This page is best viewed using Opera - a better browser than Internet Exploder any day!
ELWOOD'S COMPUTERS
Here's some of the home computers I've played with over the years.


Picture Computer link Year Software Description & comments
Tandy TRS-80 1980 Invaders Game After seeing a Sinclair ZX80 that a friend of mine had bought in 1979, I was determined to get a computer of my own. This was right at the start of the home computer explosion, and there wasn't much around at the time. The one I eventually chose was the model 1 level 1 TRS-80 which cost me all of £299 in late 1980 (I had to go one better than my friend!) It had a mere 4k of memory and a very simple BASIC language which I picked up very quickly, then forked out another £150 in April 1981 to upgrade it to level II and add an extra 12K of RAM to bring it up to 16k. (This was when I was earning about £25 a week!) I wrote a "Space Invaders" program on it later in the year after I had mastered level II Basic, and even managed to make sound effects for it (the Model 1 didn't have a sound chip! The sounds were produced by modifying the sound output for loading and saving programs to cassette tapes.) If you download David Keil's TRS-80 emulator for the Model 1, you can load my program as a virtual cassette tape and have hours of fun with the old blocky graphics!

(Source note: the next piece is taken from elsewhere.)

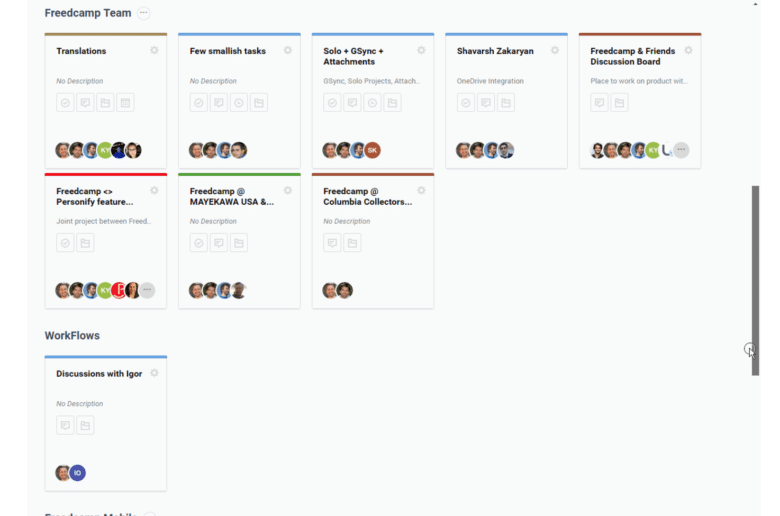Open Files icon in Solo + GSync card
780x516 pixels.
click(392, 102)
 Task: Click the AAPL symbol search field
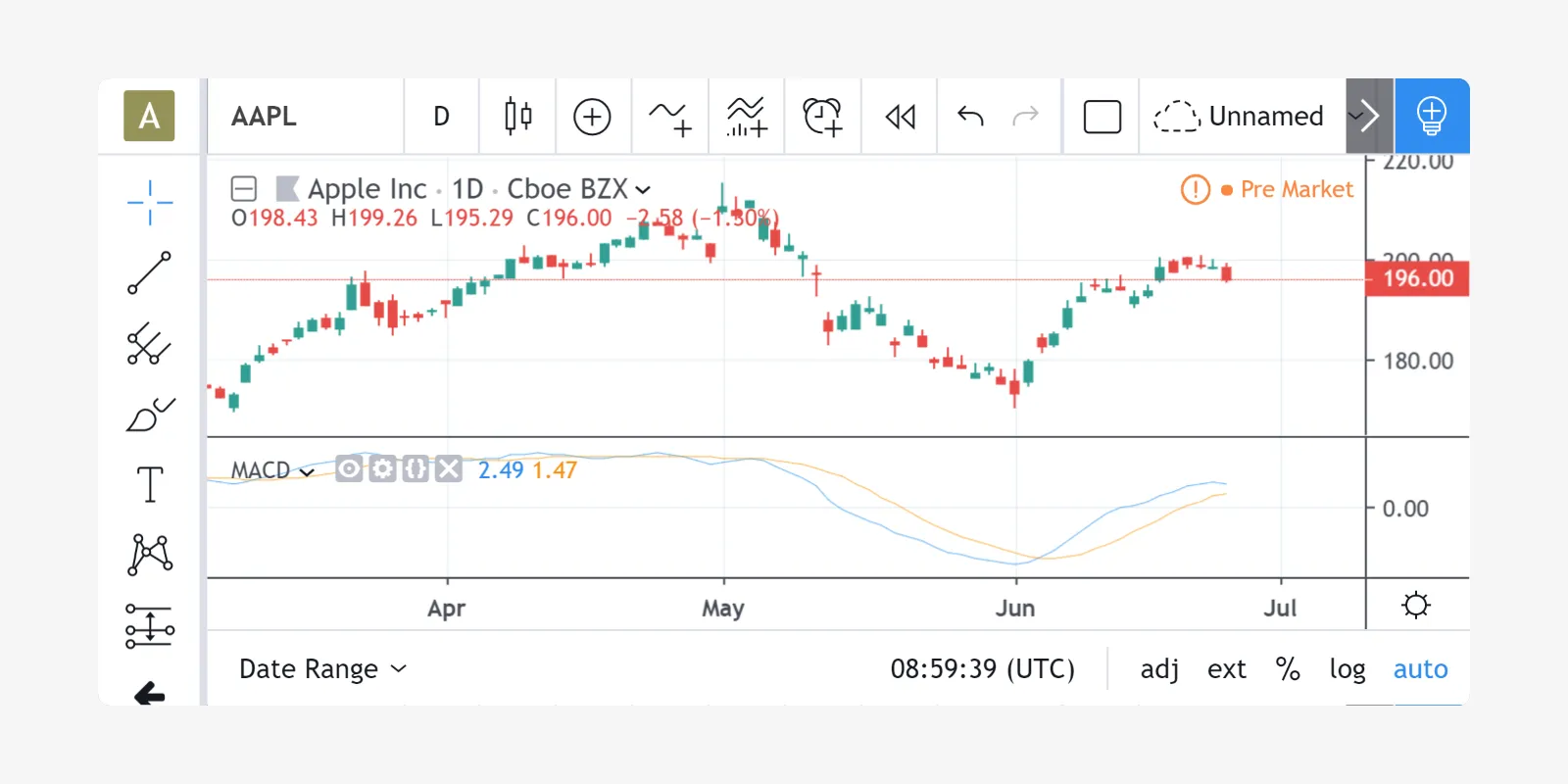(304, 117)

Sinclair Spectrum 1982   By 1982 the home computer craze was picking up speed, and the "must-have" gadget for that year was the Sinclair Spectrum, so naturally I just had to get one. For its price and size, it was an incredibly powerful computer in 1982, with colours and sound and a whole 16k of memory as standard. I spent many happy hours programming this thing to do all sorts of weird and wonderful things, but unfortunately none of my labours seem to have survived.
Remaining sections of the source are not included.